The best thing about the food is how clean it all tastes, thanks to the focus on free-range and organic produce. Steamed vegetarian dumplings of translucent dough and Warrigal greens showcase wild Australian weeds at their best (Warrigal greens are much the same as English spinach but with a deeper, saltier taste).

If you can't make it up to Crown Street to knock elbows among the floral arrangements at Billy Kwong proper, The Hardest Working Woman in Food Business can also be found at Eveleigh Market every Saturday, dishing up pork dumplings with organic tamari and ginger.


8. Emperor's Garden

96-100 Hay Street, Haymarket

Deep-fried prawn dumplings, five for $8

And here's a different definition of Australian-Chinese. Gossamer-thin dumplings of thrice-cooked alpaca, eye of newt and dragon egg are all well and good, but sometimes you just want something deep-fried to dip in sweet and sour sauce. Something more provincial to Gulgong than Guangdong. Something from the Copperart school of Chinese cookery. Or maybe that's just me.

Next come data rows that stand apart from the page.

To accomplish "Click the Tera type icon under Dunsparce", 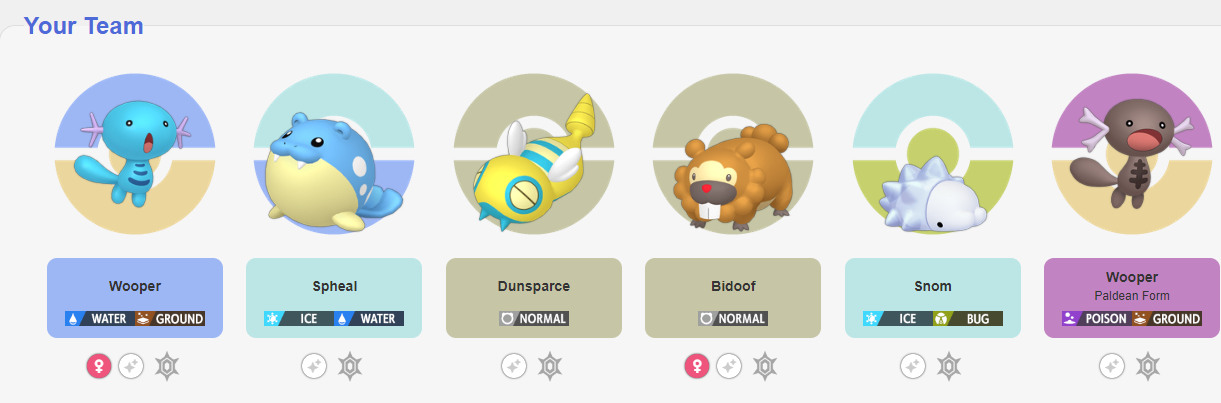I will coord(550,367).
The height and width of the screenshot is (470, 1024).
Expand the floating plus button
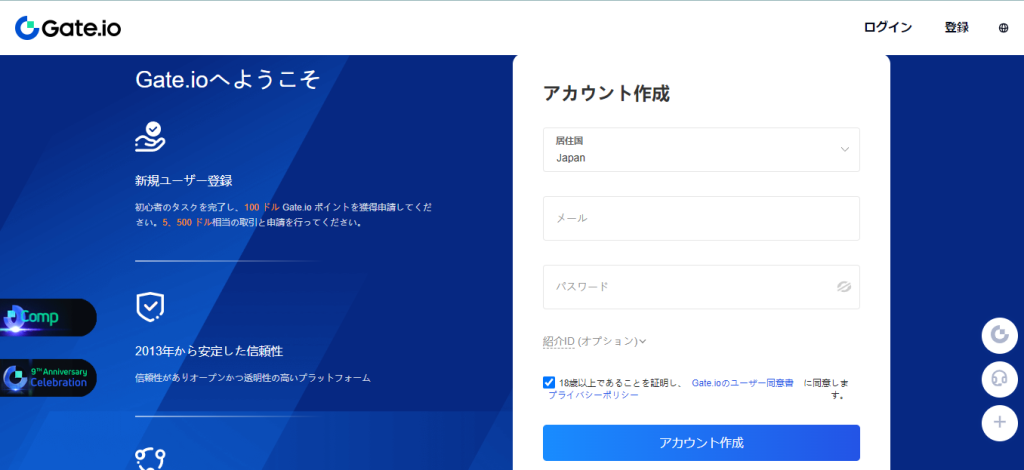tap(998, 423)
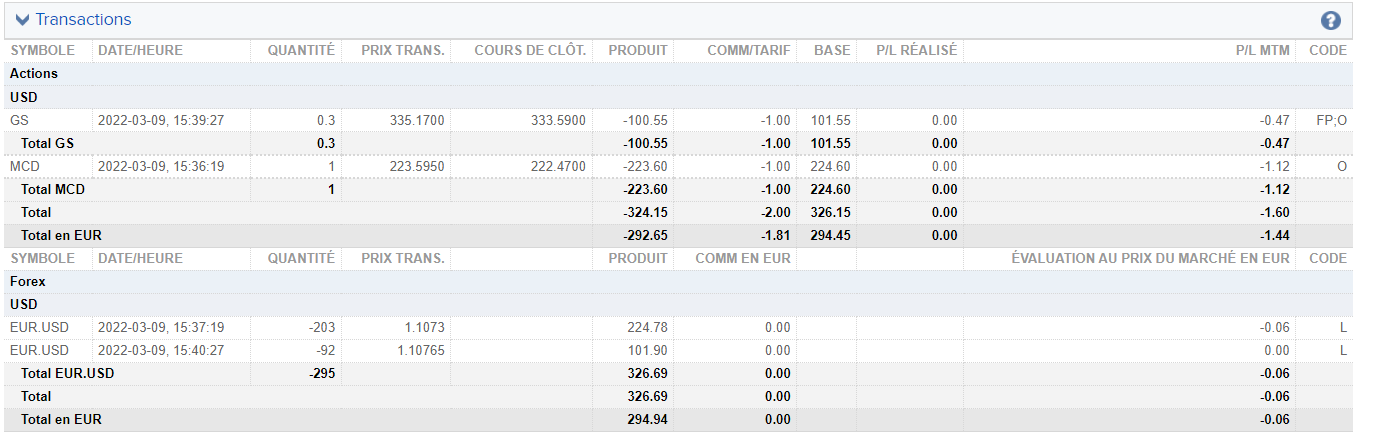Screen dimensions: 1375x437
Task: Click the P/L RÉALISÉ column header
Action: point(916,50)
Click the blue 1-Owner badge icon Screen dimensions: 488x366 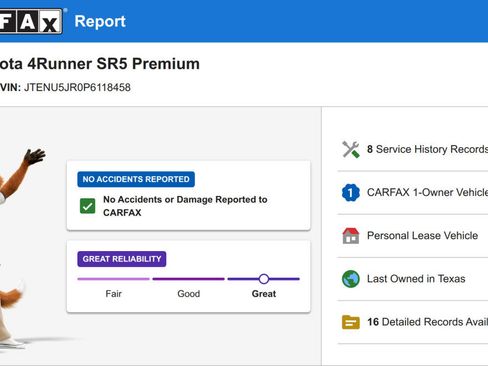(351, 192)
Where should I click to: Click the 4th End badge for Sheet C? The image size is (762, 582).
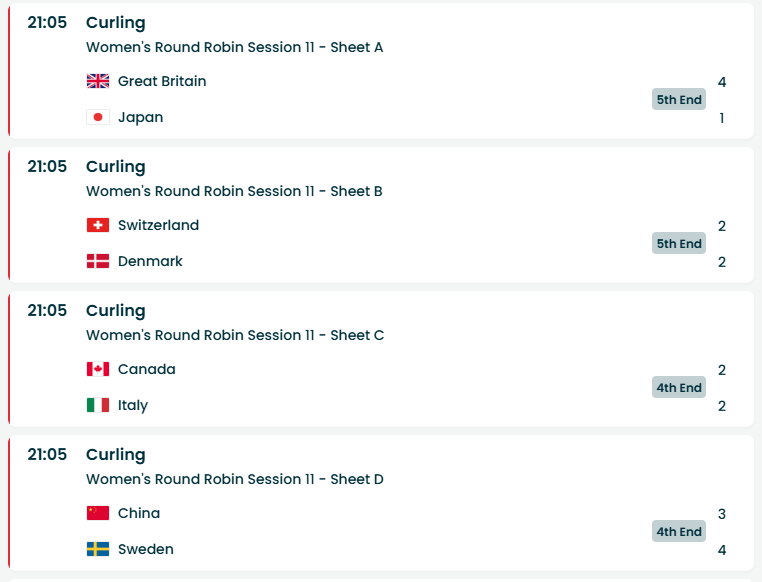pyautogui.click(x=679, y=387)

Anyway, these fun gors full of chubby prawn are just that. Yum cha trollies bounce around the room like drunk electrons, and while the cheong fun, duck feet or veal ribs you might find stacked on them are all very acceptable, among the RSL stylings of the room these deep-fried decapods feel right at home.

Also note the customised Everlasting Gobstopper Machine that creates custard-filled emperor buns out front. At four for a dollar, they're a perfect snack for the way home.